Many believe that’s why Gearon made such a big deal about Ferry’s pejorative “African” comment about Luol Deng – that Gearon was more concerned about ousting Ferry than showing real concern over racism.

Gearon had another, no less sinister, reason to raise concern over Ferry’s remarks.

Kevin Arnovitz and Brian Windhorst of ESPN:

While Gearon felt that Ferry, as he wrote in the June 2014 email to Levenson, “put the entire franchise in jeopardy,” Gearon also figured to benefit financially from a Sterling-esque fallout.

In the spring of 2014, Gearon was in the process of selling more of his interest in the team to Levenson and the partners he had sold to in September. The agreed-upon price for roughly a third of Gearon’s remaining shares valued the Hawks at approximately $450 million, according to reports from sources.

“We accept your offer to buy the remaining 31 million,” Gearon wrote in an email to Levenson on April 17, 2014. “Let me know next steps so we can keep this simple as you suggested without a bunch of lawyers and bankers.”
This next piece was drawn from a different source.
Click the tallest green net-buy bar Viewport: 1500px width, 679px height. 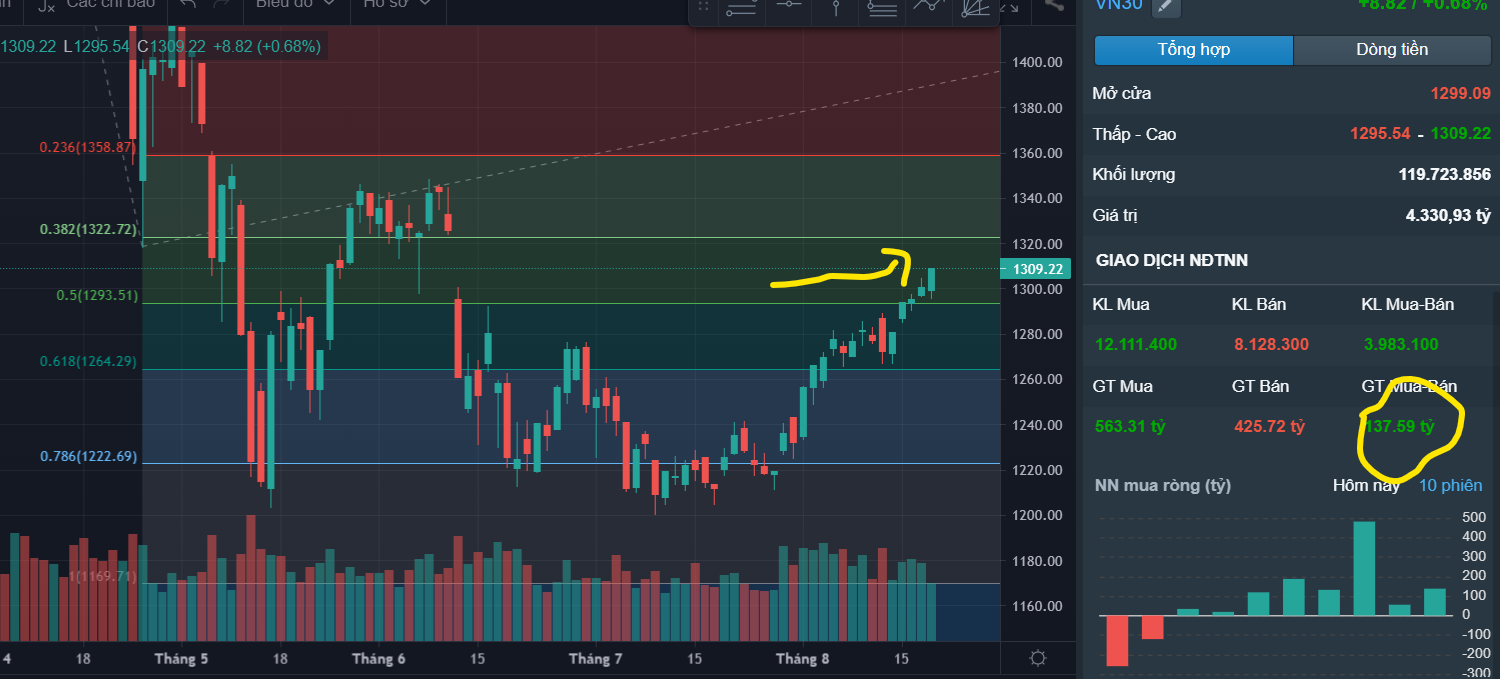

Approximately five weeks later — just a little more than a week before the fateful conference call — Steve Ballmer agreed to pay $2 billion for the Clippers, a record-smashing price that completely changed the assessed value of NBA franchises. Gearon firmly maintains he was acting out of the sincerity of his convictions to safeguard the franchise from the Sterling stench, but such a spectacle also allowed him to wiggle out of selling his shares at far below market value.

Gearon and his legal team later challenged the notion that the sell-down was bound by any sort of contractual obligation and that any papers were signed. Once the organization became involved in the investigation, the sale of the shares was postponed.

Arnovitz and Windhorst did an incredible amount of reporting here. I suggest you read the full piece, which includes much more background on the Gearon-Ferry rift.

Considering the Hawks sold for $850 million, Gearon definitely made more money than if he’d sold his shares at a $450 million valuation.

Did that motivate him? Probably, though it doesn’t have to be one or the other. Most likely, his actions were derived from at least three desires – making more money, ousting Ferry and combating racism. Parsing how much each contributed is much more difficult.

What Ferry said was racist, whether or not he was looking at more racism on the sheet of paper in front of him. His comments deserved punishment.

But if Gearon didn’t have incentive to use them for his own benefit, would we even know about them? How many other teams, with more functional front offices, would have kept similar remarks under wraps or just ignored them?